A while ago, I wrote about why would anyone start writing a new programming language . Consequently, I decided to gradually initiate the project. Simultaneously, I found the idea of documenting my progress to be intriguing. I opted to adopt a strategy of incremental development, wherein I would construct small, functional components and refine them over time.

This incremental methodology draws inspiration from the paper by Abdulaziz Ghuloum. Other tremendously useful resources include works such as tcc , A small C compiler written by Fabrice Bellard, lcc : Another small C compiler. The creators wrote a book about the internals of lcc, which I found a good resource to see how a compiler is implemented, and also chibicc by Rui Ueyama.

Before embarking on this endeavor, I want to underscore that I currently harbor modest ambitions for this project. Consequently, my approach might be somewhat sporadic, aligning with my personal inclination and availability. Primarily, I intend this project to serve educational and research purposes, surpassing other objectives.

Getting Started With Sila Compiler

I decided to call this project Sila, which comes from Pali and is often used in Buddhist texts meaning:

śīla (Pali: sīla; T. tshul khrims ཚུལ་ཁྲིམས་), literally, ‘acting appropriately’. Sila is translated as “skillful conduct,” “discipline,” “ethical conduct,” “moral conduct,” “virtue,” etc.

Sila is said to be a way of being that is conducive to positive and happy states of mind.

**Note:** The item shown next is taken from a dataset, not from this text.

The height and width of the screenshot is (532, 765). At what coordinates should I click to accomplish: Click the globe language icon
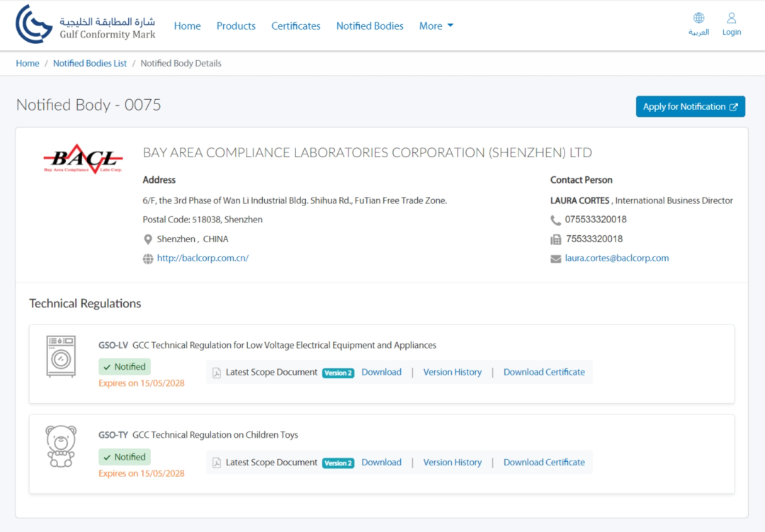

With the Buddhist teachings, sila is identified as:

  • one of the three trainings
  • one of the six paramitas in the Sanskrit tradition
  • one of the ten paramis in the Pali tradition

From https://encyclopediaofbuddhism.org/wiki/ Śīla

To initiate the process, my initial step was to attempt the compilation of the most elementary language conceivable. Essentially, my goal was to input an integer into the compiler, which would then produce corresponding assembly code. This assembly code, when compiled, would result in an exit code identical to the provided integer. On a x86-64 Linux platform, the assembly program to achieve this might resemble the following:

	.globl main
main:
	mov $0, %rax
	ret

So what is happening here?

  • .globl main: This directive tells the assembler that the label main should be considered a global symbol. This means that the symbol main can be accessed from other parts of the program, possibly in other source files or modules.

  • main:: This is a label that marks the beginning of the main function or code block. Labels are used as targets for jumps and branches in assembly code.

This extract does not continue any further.